- TASK TO CARRY OUT:
Set down exactly the lines below, starting at the one that contains "Click the Support link" and ending at the one that contains "You are a computer-use agent. The width", with both of those lines included and nothing else.
(Beginning of DATA SUPPLIED)
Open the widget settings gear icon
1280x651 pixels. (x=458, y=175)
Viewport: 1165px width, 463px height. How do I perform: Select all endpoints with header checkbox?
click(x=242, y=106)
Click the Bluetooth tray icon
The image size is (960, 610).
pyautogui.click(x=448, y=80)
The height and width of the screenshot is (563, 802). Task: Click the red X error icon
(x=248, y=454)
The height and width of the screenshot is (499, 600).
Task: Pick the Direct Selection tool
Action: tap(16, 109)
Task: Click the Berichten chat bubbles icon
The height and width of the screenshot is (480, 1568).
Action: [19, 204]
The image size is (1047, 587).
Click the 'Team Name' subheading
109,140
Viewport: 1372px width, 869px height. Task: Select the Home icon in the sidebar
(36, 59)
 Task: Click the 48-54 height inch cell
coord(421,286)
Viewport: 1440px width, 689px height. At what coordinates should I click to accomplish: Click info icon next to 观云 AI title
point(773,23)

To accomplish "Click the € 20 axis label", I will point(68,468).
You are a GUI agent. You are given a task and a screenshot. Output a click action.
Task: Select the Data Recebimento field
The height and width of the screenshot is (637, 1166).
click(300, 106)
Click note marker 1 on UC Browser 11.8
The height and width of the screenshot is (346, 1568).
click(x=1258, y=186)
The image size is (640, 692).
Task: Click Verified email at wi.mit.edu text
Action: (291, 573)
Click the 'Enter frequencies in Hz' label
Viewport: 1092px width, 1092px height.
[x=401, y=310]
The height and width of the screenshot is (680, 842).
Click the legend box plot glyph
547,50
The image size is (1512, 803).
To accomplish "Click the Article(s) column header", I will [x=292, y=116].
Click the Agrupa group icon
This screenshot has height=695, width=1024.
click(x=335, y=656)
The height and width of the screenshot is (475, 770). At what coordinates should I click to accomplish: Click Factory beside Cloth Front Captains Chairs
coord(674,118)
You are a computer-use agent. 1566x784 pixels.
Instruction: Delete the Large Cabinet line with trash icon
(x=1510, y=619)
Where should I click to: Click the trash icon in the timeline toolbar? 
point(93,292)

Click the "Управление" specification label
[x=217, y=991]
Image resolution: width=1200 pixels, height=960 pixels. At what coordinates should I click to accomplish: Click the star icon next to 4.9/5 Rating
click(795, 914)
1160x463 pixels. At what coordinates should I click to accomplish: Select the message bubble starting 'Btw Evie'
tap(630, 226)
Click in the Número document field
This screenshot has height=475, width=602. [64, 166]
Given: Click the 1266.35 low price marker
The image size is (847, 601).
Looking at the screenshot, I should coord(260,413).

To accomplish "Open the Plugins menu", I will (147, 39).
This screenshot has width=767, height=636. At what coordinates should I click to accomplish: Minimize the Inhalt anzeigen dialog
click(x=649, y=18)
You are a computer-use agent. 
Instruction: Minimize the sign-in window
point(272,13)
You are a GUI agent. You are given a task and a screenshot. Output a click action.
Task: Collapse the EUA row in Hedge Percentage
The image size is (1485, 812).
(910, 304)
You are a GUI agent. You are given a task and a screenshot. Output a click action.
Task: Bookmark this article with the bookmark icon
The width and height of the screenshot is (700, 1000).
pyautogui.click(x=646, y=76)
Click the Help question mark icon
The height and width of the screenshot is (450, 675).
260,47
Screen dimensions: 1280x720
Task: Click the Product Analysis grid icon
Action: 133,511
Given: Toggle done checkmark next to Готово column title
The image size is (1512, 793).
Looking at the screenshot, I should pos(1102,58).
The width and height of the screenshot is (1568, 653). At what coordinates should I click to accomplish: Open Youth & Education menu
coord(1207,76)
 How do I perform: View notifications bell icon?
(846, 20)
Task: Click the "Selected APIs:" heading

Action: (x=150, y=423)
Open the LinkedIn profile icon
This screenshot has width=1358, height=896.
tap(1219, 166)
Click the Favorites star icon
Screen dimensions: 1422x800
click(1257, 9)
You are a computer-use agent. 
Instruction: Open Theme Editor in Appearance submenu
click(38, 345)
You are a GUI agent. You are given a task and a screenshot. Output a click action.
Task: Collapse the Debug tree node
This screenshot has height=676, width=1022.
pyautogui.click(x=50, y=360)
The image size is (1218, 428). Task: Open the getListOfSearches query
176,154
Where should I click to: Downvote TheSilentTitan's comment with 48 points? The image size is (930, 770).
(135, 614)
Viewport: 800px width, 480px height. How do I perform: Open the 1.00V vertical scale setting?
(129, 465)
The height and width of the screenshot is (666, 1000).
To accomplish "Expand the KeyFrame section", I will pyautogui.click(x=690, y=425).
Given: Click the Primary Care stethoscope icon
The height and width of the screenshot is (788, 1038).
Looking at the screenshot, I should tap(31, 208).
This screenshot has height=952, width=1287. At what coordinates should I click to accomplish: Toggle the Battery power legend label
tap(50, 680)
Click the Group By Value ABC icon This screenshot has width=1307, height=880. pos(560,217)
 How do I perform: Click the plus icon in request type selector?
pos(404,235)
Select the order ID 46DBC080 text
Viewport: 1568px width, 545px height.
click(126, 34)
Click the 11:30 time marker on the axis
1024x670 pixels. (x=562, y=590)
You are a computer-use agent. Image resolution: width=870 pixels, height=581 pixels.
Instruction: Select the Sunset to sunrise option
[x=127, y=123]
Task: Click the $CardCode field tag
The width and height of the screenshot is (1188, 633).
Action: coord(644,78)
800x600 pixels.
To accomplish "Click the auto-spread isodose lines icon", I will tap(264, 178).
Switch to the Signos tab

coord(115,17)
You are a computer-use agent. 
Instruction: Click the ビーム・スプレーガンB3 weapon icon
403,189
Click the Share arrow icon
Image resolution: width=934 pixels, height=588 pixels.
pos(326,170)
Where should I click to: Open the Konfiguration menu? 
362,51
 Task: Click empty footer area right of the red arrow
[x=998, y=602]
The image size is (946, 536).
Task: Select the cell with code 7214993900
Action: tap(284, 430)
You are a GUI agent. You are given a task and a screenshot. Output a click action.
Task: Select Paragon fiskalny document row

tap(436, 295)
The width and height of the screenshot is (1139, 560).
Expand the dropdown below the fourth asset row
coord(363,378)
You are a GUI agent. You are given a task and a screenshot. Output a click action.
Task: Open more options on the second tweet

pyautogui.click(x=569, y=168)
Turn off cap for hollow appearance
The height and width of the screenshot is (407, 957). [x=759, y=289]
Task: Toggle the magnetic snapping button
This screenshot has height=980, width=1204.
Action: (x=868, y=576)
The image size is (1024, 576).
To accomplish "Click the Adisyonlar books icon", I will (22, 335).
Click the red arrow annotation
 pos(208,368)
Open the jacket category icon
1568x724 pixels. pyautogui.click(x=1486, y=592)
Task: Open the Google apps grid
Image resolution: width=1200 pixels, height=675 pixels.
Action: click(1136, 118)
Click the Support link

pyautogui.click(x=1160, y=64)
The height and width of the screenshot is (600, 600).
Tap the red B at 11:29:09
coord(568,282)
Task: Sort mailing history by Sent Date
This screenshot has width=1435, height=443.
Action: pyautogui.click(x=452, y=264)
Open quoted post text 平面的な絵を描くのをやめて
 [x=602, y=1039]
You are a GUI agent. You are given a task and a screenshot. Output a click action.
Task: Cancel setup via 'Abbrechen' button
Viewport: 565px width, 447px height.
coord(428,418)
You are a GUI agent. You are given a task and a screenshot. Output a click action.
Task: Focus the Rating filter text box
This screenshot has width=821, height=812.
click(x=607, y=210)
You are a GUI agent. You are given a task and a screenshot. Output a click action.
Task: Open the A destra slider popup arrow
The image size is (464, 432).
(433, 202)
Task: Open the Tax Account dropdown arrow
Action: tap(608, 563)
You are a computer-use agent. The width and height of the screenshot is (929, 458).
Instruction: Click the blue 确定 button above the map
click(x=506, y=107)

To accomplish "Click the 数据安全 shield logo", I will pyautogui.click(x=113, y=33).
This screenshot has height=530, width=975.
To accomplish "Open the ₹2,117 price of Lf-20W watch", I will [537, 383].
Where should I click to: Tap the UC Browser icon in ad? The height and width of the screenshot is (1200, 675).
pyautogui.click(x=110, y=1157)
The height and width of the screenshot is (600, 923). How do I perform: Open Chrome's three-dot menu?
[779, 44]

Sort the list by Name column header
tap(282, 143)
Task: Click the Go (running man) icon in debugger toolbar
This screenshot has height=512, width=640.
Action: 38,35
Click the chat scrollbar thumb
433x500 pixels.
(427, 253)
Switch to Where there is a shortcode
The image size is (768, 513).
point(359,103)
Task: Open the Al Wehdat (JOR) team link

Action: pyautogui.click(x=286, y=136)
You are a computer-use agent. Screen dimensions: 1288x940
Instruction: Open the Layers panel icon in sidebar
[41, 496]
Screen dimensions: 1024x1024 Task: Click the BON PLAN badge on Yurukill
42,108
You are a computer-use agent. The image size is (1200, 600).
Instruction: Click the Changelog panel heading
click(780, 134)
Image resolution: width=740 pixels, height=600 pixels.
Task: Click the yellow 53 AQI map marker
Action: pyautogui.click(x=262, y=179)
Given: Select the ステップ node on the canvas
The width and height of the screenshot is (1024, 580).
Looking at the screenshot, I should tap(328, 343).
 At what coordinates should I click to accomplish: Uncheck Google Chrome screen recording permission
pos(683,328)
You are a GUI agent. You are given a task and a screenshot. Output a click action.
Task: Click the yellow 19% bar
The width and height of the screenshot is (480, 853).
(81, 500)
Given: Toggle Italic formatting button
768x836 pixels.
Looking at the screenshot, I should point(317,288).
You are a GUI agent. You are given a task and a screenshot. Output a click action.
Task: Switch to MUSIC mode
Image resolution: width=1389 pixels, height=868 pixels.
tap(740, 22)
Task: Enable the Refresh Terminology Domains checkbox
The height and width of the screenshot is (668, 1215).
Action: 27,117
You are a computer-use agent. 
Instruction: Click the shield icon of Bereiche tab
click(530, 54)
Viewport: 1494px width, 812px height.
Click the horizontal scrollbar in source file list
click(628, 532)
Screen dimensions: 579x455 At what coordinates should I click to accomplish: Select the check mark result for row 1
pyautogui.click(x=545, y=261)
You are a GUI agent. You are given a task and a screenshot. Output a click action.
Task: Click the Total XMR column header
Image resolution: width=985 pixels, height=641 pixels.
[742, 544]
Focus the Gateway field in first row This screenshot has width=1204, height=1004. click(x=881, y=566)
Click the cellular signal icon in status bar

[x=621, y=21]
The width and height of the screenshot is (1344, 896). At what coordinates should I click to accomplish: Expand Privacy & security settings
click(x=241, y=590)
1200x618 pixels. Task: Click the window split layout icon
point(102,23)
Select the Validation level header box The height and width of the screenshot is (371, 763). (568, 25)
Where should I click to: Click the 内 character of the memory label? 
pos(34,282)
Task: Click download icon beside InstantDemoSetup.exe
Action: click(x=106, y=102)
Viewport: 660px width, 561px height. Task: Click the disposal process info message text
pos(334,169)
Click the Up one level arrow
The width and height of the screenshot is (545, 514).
(End of DATA SUPPLIED)
- SOLUTION TO THIS TASK:
Click the Support link

pyautogui.click(x=1160, y=64)
The height and width of the screenshot is (600, 600).
Tap the red B at 11:29:09
coord(568,282)
Task: Sort mailing history by Sent Date
This screenshot has width=1435, height=443.
Action: pyautogui.click(x=452, y=264)
Open quoted post text 平面的な絵を描くのをやめて
 [x=602, y=1039]
You are a GUI agent. You are given a task and a screenshot. Output a click action.
Task: Cancel setup via 'Abbrechen' button
Viewport: 565px width, 447px height.
coord(428,418)
You are a GUI agent. You are given a task and a screenshot. Output a click action.
Task: Focus the Rating filter text box
This screenshot has width=821, height=812.
click(x=607, y=210)
You are a GUI agent. You are given a task and a screenshot. Output a click action.
Task: Open the A destra slider popup arrow
The image size is (464, 432).
(433, 202)
Task: Open the Tax Account dropdown arrow
Action: tap(608, 563)
You are a computer-use agent. The width and height of the screenshot is (929, 458).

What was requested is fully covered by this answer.